The SEC Group briefing criticises a range of specific poor practices by tier one contractors, including not bringing specialists into the design process early enough, dumping information management responsibility on specialists and offering “BIM seminars” that result in additional costs for supply chain firms.
Klein says there is a real opportunity to get the supply chain involved early with BIM. McInern agrees that with BIM you “need to be involved from day one” to get the design of specialist areas of the project right, but adds that, on the smaller projects, “that’s not the case.”
The briefing also claims that the cost of tier one contractors offloading responsibility for BIM data co-ordination to individual subcontractors is up to £150,000 a project. Klein says the job of subcontractors is consequently becoming “less about building and more about managing information”.
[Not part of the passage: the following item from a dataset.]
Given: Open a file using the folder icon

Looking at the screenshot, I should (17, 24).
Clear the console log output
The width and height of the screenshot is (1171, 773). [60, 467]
McInern agrees. “We were told with BIM that one person on a project would be able to co-ordinate the data - but it’s anything but that. It’s not that simple.” He says his firm is expected to co-ordinate BIM data with a main contractor, although he said the cost would be higher for more design-intensive specialist trades such as M&E.
THE CABINET OFFICE ON BIM
“The implementation of BIM will change the dynamics and behaviours of the construction supply chain and unlock new, more efficient ways of working.
“Clearly there is a long way still to go as we work our way through the changes that the adoption of BIM will have on industry. However we are committed to working closely with the construction supply chain to fully understand and help resolve any issues allied to level 2 BIM adoption.
“The BIM Task Group, set up to drive forward our construction strategy, has established a BIM4:SME working group. This will help organisations prepare for adopting level 2 BIM, and the Specialist Engineering Contractors’ (SEC) Group is a member.”